Although the scope and extent of the Tribes’ reserved water rights have not been resolved and are not at issue in this case, the elusive nature of Indian reserved water rights underscores both the difficulty of quantifying those rights and the difficulty a water permit applicant would have proving that his proposed use will not interfere with those rights. Clearly the only way to determine if an applicant’s use will unreasonably interfere with the Tribes’ reserved water rights is to decide how much water is reserved and how much water is available. The Tribes maintain that such a determination obviously requires quantification of their reserved water rights. DNRC maintains, however, that “the DNRC process rarely requires that the ultimate scope of an existing right be known.” According to DNRC, § 85-2-313, MCA, which provides that a permit is provisional and subject to a final determination of existing water rights, is intended to permit the issuance of water use permits prior to the adjudication of existing rights.

Nothing in that section, however, relieves an applicant of his burden to meet the statutory requirements of § 85-2-311, MCA, before DNRC may issue that provisional permit. Instead of resolving doubts in favor of appropriation, the Montana Water Use Act requires an applicant to make explicit statutory showings that there are unappropriated waters in the source of supply, that the water rights of a prior appropriator will not be adversely affected, and that the proposed use will not unreasonably interfere with a planned use for which water has been reserved. Section 85-2-311, MCA. As we stated, *61the latter requirement is critical to our conclusion in Greely that the Act must be applied consistently with federal Indian law.

A reading of the Water Use Act which did not recognize the clear mandates of § 85-2-311, MCA, would promote the uncontrolled development of a valuable natural resource which, as we recognized in Montana Power Co. v. Carey (1984), 211 Mont. 91, 96, 685 P.2d 336, 339, would “contradict[] the spirit and purpose underlying the Water Use Act.”

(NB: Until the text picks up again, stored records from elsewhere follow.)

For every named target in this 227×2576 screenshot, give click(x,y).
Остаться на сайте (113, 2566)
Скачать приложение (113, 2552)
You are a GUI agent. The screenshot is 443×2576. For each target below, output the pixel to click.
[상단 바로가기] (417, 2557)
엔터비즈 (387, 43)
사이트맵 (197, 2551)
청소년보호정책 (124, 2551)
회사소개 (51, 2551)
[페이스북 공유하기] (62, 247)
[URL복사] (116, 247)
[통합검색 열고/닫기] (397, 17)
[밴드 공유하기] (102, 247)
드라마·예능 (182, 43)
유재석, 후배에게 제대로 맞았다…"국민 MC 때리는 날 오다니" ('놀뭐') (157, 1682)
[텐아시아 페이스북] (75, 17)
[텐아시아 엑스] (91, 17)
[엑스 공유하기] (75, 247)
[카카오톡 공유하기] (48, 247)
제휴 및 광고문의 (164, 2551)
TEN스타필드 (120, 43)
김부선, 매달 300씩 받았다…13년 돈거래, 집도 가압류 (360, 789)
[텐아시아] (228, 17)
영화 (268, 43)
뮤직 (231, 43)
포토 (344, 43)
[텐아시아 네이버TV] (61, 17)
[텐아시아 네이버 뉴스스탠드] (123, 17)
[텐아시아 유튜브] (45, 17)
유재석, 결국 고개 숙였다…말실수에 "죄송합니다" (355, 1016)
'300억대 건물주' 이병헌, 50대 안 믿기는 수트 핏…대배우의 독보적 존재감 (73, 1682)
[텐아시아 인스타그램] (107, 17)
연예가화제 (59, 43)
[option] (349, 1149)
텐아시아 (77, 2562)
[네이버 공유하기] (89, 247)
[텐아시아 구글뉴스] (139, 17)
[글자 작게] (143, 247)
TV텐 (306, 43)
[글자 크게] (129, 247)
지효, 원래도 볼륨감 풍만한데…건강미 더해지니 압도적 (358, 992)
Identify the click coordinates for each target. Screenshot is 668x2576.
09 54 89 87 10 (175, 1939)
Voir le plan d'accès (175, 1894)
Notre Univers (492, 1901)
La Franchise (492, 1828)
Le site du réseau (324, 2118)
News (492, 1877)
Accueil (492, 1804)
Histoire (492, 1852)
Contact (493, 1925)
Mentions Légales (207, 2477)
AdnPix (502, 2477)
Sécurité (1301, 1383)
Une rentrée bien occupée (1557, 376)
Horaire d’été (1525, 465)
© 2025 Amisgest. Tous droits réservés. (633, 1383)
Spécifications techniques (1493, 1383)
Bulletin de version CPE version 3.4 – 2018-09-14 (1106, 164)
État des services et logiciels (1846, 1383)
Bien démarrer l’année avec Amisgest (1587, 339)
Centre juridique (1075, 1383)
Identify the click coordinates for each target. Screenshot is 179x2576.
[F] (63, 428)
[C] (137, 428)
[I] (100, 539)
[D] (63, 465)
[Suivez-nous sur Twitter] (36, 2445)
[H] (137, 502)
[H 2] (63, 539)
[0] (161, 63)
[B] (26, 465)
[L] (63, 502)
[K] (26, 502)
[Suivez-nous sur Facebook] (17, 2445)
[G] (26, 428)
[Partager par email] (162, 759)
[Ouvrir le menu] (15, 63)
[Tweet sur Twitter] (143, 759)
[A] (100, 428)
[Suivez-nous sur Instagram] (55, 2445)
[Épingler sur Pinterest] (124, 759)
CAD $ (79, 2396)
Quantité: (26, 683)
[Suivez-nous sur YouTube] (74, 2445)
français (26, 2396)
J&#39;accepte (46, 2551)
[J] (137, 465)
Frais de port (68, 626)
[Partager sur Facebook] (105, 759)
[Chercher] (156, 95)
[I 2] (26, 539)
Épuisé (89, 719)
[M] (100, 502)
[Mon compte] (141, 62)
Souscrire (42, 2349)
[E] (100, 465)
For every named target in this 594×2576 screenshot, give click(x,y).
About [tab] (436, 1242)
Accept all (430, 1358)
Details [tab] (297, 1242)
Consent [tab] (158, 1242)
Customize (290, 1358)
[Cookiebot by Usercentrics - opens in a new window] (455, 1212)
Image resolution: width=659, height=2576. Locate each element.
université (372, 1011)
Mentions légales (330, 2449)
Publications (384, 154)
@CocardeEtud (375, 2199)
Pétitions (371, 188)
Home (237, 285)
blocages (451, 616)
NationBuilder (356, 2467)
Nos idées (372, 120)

The Montana Water Use Act, our prior decision in Greely, and the decisions of the federal courts make it clear that an applicant for a permit to use water within the exterior boundaries of the Flathead Reservation must prove that his proposed use does not unreasonably interfere with the Tribes’ reserved water rights. We hold that given the nature of Indian reserved water rights such a showing cannot be made until the Tribes’ rights are quantified by a compact negotiation pursuant to § 85-2-702, MCA, or by a general inter sese water rights adjudication. Because an applicant’s burden of proof pursuant to § 85-2-311(l)(e), MCA, may not be satisfied until the Tribes’ reserved water rights are quantified, we further hold that DNRC does not have authority to grant water use permits on the reservation until that quantification is complete.

Accordingly, we reverse the order of the District Court which held that DNRC has jurisdiction pursuant to the Water Use Act to issue new use permits prior to formal adjudication of the Tribes’ reserved water rights or completion of compact negotiations.

JUSTICES HUNT, GRAY and NELSON concur.

. The Tribes have challenged DNRC’s jurisdiction to issue new water use permits pursuant to § 85-2-311, MCA, and its authority to authorize changes of existing appropriation rights pursuant to § 85-2-402, MCA. Because an applicant’s burden of proof is essentially the same under either statute, this Court will focus its discussion on the requirements of § 85-2-311, MCA. Our decision, however, applies equally to both § 85-2-311, MCA, and § 85-2-402, MCA.